L’artista impressionista fu profondamente affascinato dall’arte e dalla filosofia giapponese, di cui le ninfee e il giardino di Giverny sono una testimonianza
Il Mao di Torino, in occasione della mostra su Monet ospitata alla Gam di Torino, apre una importante finestra sulle influenze artistiche tra Giappone e Francia nell’Ottocento e sul ruolo del cosiddetto giapponismo nella Francia dell’epoca. Dal 10 novembre al 31 gennaio prossimo sarà visitabile un’inedita esposizione di stampe e dipinti giapponesi. Le riproduzioni di alcune opere di Claude Monet (1840-1926), attualmente esposte alla Gam, dialogheranno con 14 stampe e 2 dipinti giapponesi provenienti da una collezione privata torinese. La maggior parte delle opere sono di Utawaga Hiroshige, un pittore paesaggista giapponese vissuto nella prima metà dell’Ottocento e considerato, insieme a Kitagawa Utamaro e Katsushika Hokusai, uno dei principali innovatori della xilografia giapponese. È stato uno dei primi artisti ad essere apprezzato dagli Impressionisti in Europa.
La grande passione di Monet per l’arte giapponese viene di solito ricondotta a diversi suoi quadri famosi, quali le serie dedicate alle ninfee e ai ponti, e trova conferma nella collezione di oltre 230 stampe giapponesi che l’artista esibiva nella sua abitazione a Giverny. Nel Salon Blue della sua villa era presente, infatti, la “Grande onda al largo di Kanagawa” del celebre Hokusai, di cui il Mao possiede una copia, che esibirà al pubblico, per ragioni conservative, solo fino al 22 novembre. Monet fu appassionato dalla particolare filosofia di vita dei maestri giapponesi, in comunione panteistica e spirituale con la natura, percependo l’esistenza di una risonanza cosmica che abbraccia il creato intero.

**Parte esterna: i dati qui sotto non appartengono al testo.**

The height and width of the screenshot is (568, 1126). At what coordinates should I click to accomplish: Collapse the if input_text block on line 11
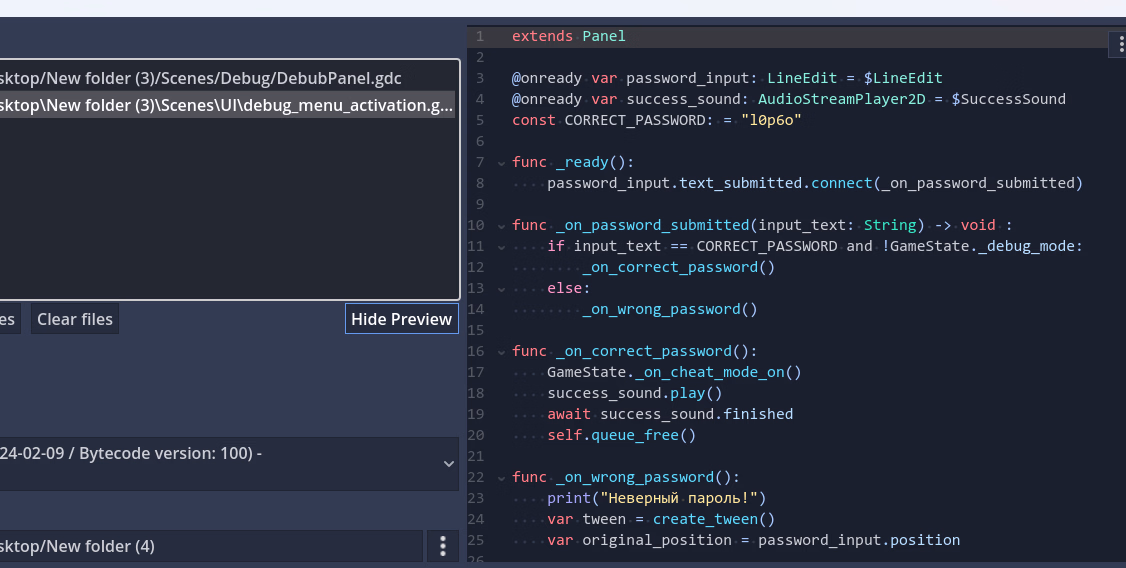pyautogui.click(x=499, y=246)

Il Giappone divenne per Monet quello fu l’Africa per Picasso e l’Oriente per Matisse. La summa della suggestione giapponese fu il suo giardino di Giverny, con i suoi vialetti nascosti, i salici piangenti, il ponte giapponese sullo stagno delle ninfee, i fiori dalla mille sfumature. Le ninfee divennero, per l’artista impressionista, le icone di un pensiero al di là del dipinto, una visione astratta della natura. Monet, influenzato profondamente dall’arte giapponese, come bene ha osservato Andre’ Masson, seppe far saltare tutte le barriere e demolire l’idea stessa di forma che aveva dominato per millenni. Il mondo fluttuante dell’ukiyo-e e l’estetica orientale impressionarono a tal punto i grandi artisti europei, che a partire dal 1872 fu coniato il termine “japonisme” per descrivere questa nuova tendenza. L’esposizione rappresenta un interessante excursus attraverso le grandi trasformazioni estetiche e stilistiche dell’arte ottocentesca, in un continuum di rimandi visivi tra le opere giapponesi e impressioniste.
Mara Martellotta
Mao, Museo d’arte Orientale, via San Domenico 11.